In silico analysis of pI and kD values for lipid rafts proteins. According to their primary database sequences pI values were calculated using the ProtParam tool on the ExPASy server (A) and molecular mass values (in kDa) were calculated using the ProteoIQ tool (B).

The identified proteins listed in Table S1 were also classified on the basis of their subcellular localization, molecular function and biological process as predicted from their gene ontology (GO) term descriptions provided in FlyBase and UniProtKB database. Apart from this, for each identified protein GO terms were compared with results from other studies. Functional classification of the all uniquely identified proteins is shown in Fig. 6. Of the 342 proteins identified with protein names, 293 had descriptions for their molecular function and these were summarized into 13 GO categories. These proteins are involved in: binding, (59 proteins); translation elongation (47 proteins); peptidase activity (44 proteins); cellular metabolic processes (49 proteins); cell transport (38 proteins); proteins with Unknown GO terms (49 proteins); hydrolase activity (14 proteins); transferase activity (9 proteins); cell signaling (9 proteins); phosphatase activity (8 proteins); isomerase activity (6 proteins); Receptors or surface glycoproteins functions (6 proteins), and oxidoreductase activity (4 proteins); see Fig. 6B for assignments for individual proteins.

Figure 6.

Classification of identified Aedes lipid rafts proteins based on GO for cellular component (A), molecular function (B), and biological process (C). Numbers in percentages (%) correspond to the numbers of GO terms assigned for particular GO category.

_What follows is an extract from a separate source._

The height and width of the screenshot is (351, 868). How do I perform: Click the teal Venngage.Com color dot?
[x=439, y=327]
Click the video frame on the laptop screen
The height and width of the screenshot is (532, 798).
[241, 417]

When we analyzed the identified 342 proteins for subcellular locations, 96 proteins did not have descriptions for GO terms. A large proportion of the identified proteins are known or were predicted to be associated with plasma membranes, with 26% described as membrane-bound, 3% integral to membrane, and 2% are associated extracellular. For the remainder of the proteins, 14% are localized in cytoplasm, 13% in lipid particles, and 9% are associated with mitochondria. Proteins involved in the cytoskeleton accounted for 6%; 28% of the identified proteins did not have GO terms defined (Fig. 6A).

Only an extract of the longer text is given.